I watched Bottoms.
- Maria Isabel Nieves Bosch
- Sep 16, 2023
- 2 min read
Although I do not agree with the ratings, I enjoyed watching girls fight boys.
Directed and cowritten by Emma Seligman, the R rated comedy Bottoms (2023) takes place in the early 2000s (mostly made evident by the use of a Motorola flip phone) and centers on two unpopular queer best friends, PJ and Josie. Both friends start an all-girls fighting club to become popular and date the hottest girls in school, Isabel and Britanny. The movie delivers lots of jokes, well suited for a Gen Z audience, and also puts queerness on the spotlight, celebrating diversity in a fun, humorous yet absurd story. High school stereotypes fuel the jokes in the script and the world building allows for extreme situations to appear normal.
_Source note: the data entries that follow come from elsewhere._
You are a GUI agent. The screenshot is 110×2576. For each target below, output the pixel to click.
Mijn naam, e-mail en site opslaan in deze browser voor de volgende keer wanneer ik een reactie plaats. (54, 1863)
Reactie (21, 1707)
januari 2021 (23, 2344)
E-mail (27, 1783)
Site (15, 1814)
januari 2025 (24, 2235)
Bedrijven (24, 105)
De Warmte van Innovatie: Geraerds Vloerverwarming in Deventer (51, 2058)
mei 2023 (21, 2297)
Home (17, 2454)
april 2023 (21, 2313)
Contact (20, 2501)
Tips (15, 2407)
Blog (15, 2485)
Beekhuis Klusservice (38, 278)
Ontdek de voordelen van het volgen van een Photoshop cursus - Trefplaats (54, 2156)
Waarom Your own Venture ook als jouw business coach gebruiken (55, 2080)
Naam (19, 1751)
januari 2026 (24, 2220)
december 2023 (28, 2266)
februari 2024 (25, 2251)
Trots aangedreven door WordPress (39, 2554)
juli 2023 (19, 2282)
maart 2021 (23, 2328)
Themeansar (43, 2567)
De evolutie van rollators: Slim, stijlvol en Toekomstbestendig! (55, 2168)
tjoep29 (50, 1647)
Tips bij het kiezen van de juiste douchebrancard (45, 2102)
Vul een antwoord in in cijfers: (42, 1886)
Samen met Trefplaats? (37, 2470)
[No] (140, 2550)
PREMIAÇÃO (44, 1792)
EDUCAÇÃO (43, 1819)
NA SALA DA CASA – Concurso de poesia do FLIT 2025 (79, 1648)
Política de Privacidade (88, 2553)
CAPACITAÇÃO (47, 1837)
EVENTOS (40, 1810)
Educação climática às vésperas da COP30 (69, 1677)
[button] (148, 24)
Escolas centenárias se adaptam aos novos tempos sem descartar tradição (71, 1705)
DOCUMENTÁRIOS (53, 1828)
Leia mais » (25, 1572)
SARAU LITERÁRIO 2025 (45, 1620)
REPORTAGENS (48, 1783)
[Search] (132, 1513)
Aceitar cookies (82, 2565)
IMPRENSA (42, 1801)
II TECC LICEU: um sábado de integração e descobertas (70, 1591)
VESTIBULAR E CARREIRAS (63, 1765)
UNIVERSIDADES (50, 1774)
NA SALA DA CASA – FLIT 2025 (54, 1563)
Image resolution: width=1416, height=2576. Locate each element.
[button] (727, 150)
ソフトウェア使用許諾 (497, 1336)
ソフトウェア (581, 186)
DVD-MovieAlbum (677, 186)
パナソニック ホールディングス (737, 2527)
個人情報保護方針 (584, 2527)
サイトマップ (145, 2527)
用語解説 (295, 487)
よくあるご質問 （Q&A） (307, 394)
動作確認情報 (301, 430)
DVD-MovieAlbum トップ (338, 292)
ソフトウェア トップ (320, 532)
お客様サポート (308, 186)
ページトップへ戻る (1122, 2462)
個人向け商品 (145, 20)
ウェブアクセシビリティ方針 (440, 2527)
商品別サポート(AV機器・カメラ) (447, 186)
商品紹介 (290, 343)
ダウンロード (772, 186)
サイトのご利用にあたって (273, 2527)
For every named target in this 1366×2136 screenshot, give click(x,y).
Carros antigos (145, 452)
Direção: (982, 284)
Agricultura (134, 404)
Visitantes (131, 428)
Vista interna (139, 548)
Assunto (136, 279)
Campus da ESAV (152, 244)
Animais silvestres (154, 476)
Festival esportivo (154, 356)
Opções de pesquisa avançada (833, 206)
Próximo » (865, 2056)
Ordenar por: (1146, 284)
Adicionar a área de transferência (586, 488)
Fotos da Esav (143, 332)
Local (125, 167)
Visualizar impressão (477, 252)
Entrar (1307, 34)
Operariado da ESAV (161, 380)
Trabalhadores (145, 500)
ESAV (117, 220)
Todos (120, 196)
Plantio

The football players dress in their sport uniforms in every scene, making fun at the overhyped glorification of school jocks by presenting these characters as divas and dramatic. The school staff displays indifference to the status quo of the student body, like the principal, or act as hippie, irresponsible, yet helpful allies, like Mr. G. In other words, none of the adults act as mature, fair, and responsible role-models; they simply add to the absurdity of the school's exaggerated and toxic environment. Overall, although the jokes are fun and the world-building feels refreshing, there isn't a balance between ridiculous characters and sensible characters, everybody behaves illogically, taking away any grounding for flaws, failures, and growth to develop within the characters.
Sometimes, I became detached from the story since a few subplots and minor characters are not entirely weaved into the story. For example, the affair between the popular quarterback, Jeff, and Hazel's mom does unfold well within the story: Why Hazel's mother? Who is Hazel's mother? Why does she matter? When the girls help Isabel get revenge on Jeff for cheating on her, the intention behind the affair gets clearer for the members of the fighting club to bond. However, they don't fight Jeff, which would have been the suited response since the girls "bond" by fighting each other and now they had reason to fight the annoying quarterback as a unified team. Instead, they try to vandalize Jeff's house (unsuccessfully), Josie tries to kiss Isabel (unsuccessfully), and Hazel manages to blow up Jeff's car. These separate and divided actions do not tie the group together but reflect the group's disconnection.
The girls' fighting club does not appear to be a unit because the story does not have them work in unison until the final scene, when they team up to save Jeff. I loved this last scene since the film cleverly flips the expectation of girls playing football when Josie carries Jeff (as a player carries the ball) while the others fight (and kill) the rival team. Football is a contact, hypermasculine, and aggressive sport, consequently the girls' fighting club stands a chance at beating (figuratively and literally) the opposing team, which also illustrates the theme of the film: girls can fight.
The film captures the disjunction between girls' strength and boys' virility to challenge the socially constructed "nature" of both genders. However, in a world of absurdity, why should this be any less absurd?